Robust and Adaptive Online Decision Making

Abstract:
Reinforcement learning is typically built upon the assumption that the environment is uncorrupted and fixed. This assumption does not hold anymore when there exists adversarial corruption or non-stationary transition. Many standard reinforcement learning algorithms are vulnerable to these factors – e.g., a tiny amount of corruption may totally alter the behavior of the algorithm. In the first part of the talk, I will present robust algorithms which achieve the optimal performance under corruption, and reduction techniques that turn a standard algorithm which only works for stationary environments into one that is robust to non-stationarity. The reductions are black-box, general, and optimal for a wide range of problems.

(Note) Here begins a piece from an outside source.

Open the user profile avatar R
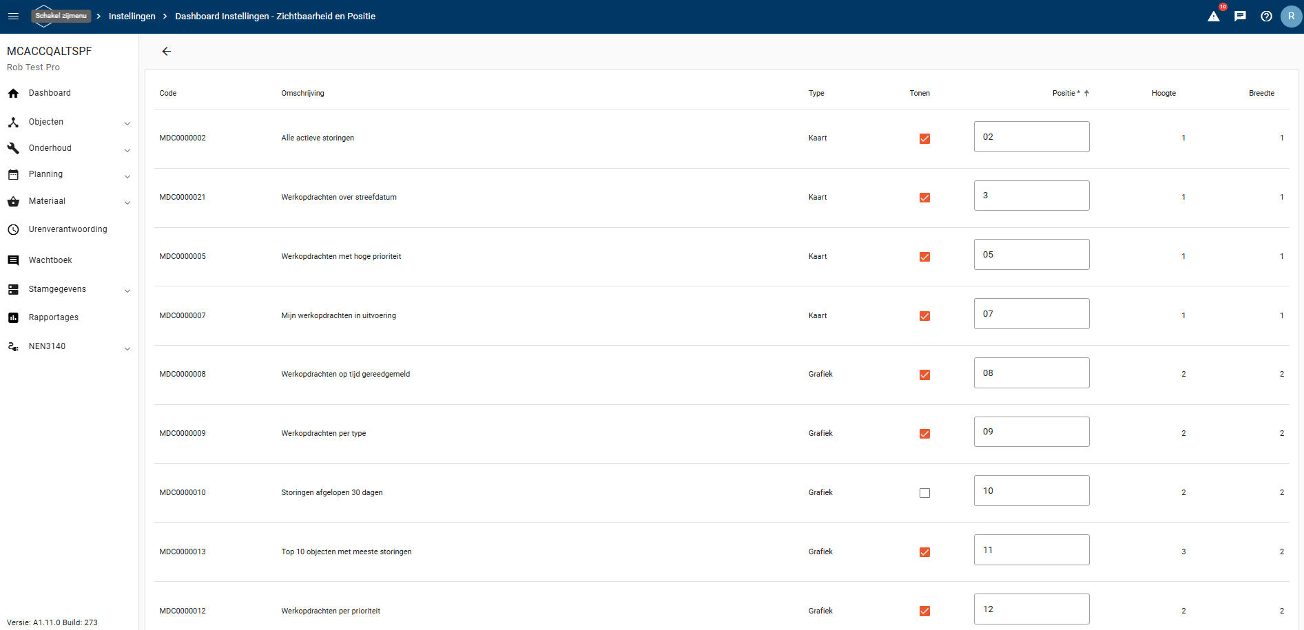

In the second part, I will focus on decentralized multi-agent reinforcement learning. Decentralized algorithms are easy to implement, versatile for different types of games, and scalable to systems with many agents, but they often suffer from non-convergence issues. We will discuss algorithmic techniques that facilitate the convergence of the system, while not introducing extra coordination or communication overhead.

Bio:

Chen-Yu Wei is a Computer Science PhD candidate at University of Southern California, advised by Haipeng Luo. His research focuses on online decision making, reinforcement learning, and learning in games.  He is a recipient of the Best Paper Award at Conference on Learning Theory (COLT 2021), the Best Paper Award at Algorithmic Learning Theory (ALT 2022), the Simons-Berkeley Research Fellowship (2022), and the Best Research Assistant Award at the Department of Computer Science, University of Southern California (2020).